Because these facilities are open 24/7, offering a wide variety of shifts, the flexibility is appealing to single parents who may go to school during the day, and work at night, for example, and these security professionals often make long-term commitments to these jobs sites. As the training and experience are rigorous, the pay is higher than traditional security.
Pandemic
The pandemic necessitates that critical infrastructure facilities have specific industry solutions, based upon their unique needs, such as temperature checks, PPE instruction to employees, visitors and contractors allowing accountability and reporting for leadership and safety regulatory rules.
Partnerships
Partnerships and collaborations are critical to the sector with organizations such as ASIS International, American Fuel and Petrochemical Manufacturers (AFPM) association, Energy Security Council (ESC), International Liquid Terminal Association (ILTA) and the Society of Chemical Manufacturers & Affiliates (SOCMA) ensure that the company stays in tune with the industry’s most recent developments.
Cyber and Physical Security Essential in Securing Critical Infrastructure
As all facilities continue to increase their reliance on computer-controlled systems, protecting against disruption—such as cyber intrusions, malware attacks, and viruses—is an increasingly essential component in managing overall risk for critical infrastructure facilities.

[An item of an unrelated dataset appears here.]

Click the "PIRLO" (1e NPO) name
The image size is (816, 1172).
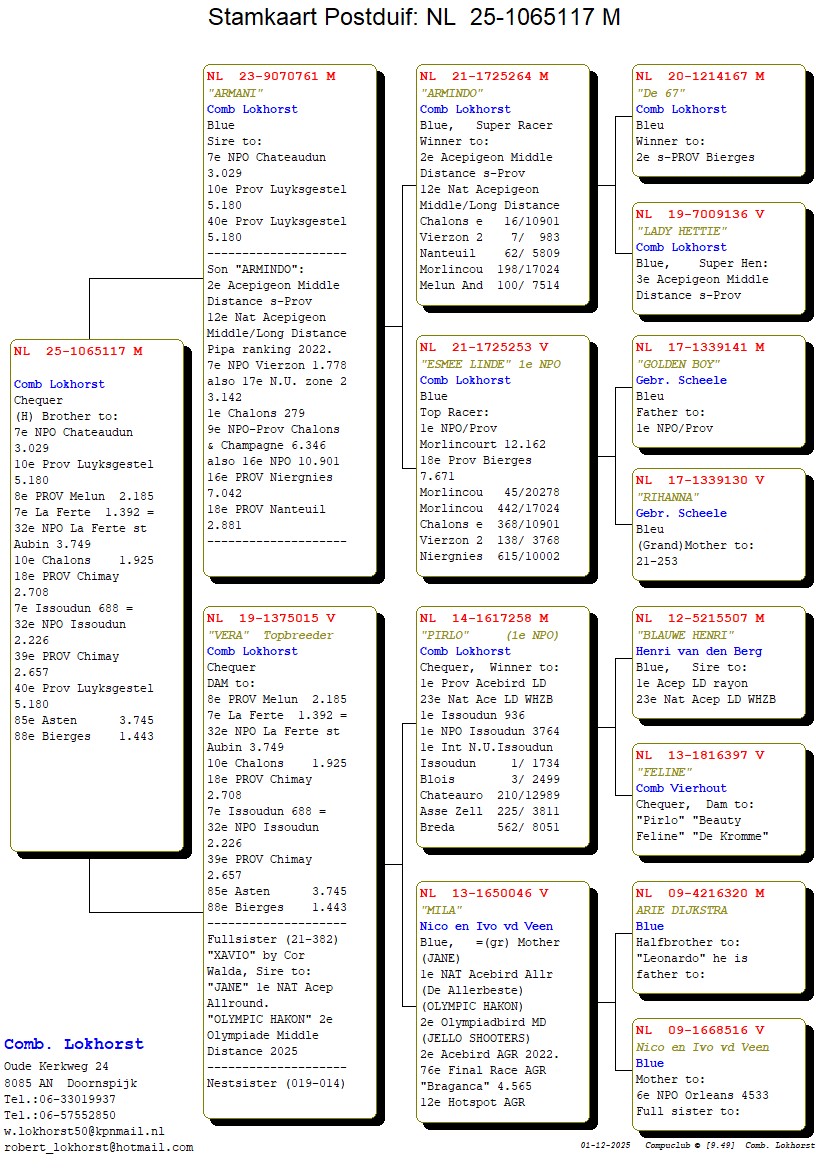tap(489, 635)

A cyber or physical attack on industrial control systems and networks can disrupt operations or even deny critical services to the world at large. The Cybersecurity and Infrastructure Security Agency developed the Cybersecurity and Physical Security Convergence Guide about convergence and the benefits of a security strategy that aligns cybersecurity and physical security functions with organizational priorities and business objectives.
Creating a world-class security program for a critical infrastructure facility starts with staffing a team of highly trained people to support the security mission. While security is of paramount concern, safety is an equally dominant driver in building a physical security team.
Why does safety sit alongside security as an equal partner? Maintaining a safe work environment in an industrial institution is vital for employees’ productivity and well-being, and the security team plays an integral role in cultivating a culture of safety and security. Organizations that thrive empower their security teams to be competitive, resilient and inspired in a 21st-century society so they can continue to be relevant, challenged, engaged and productive.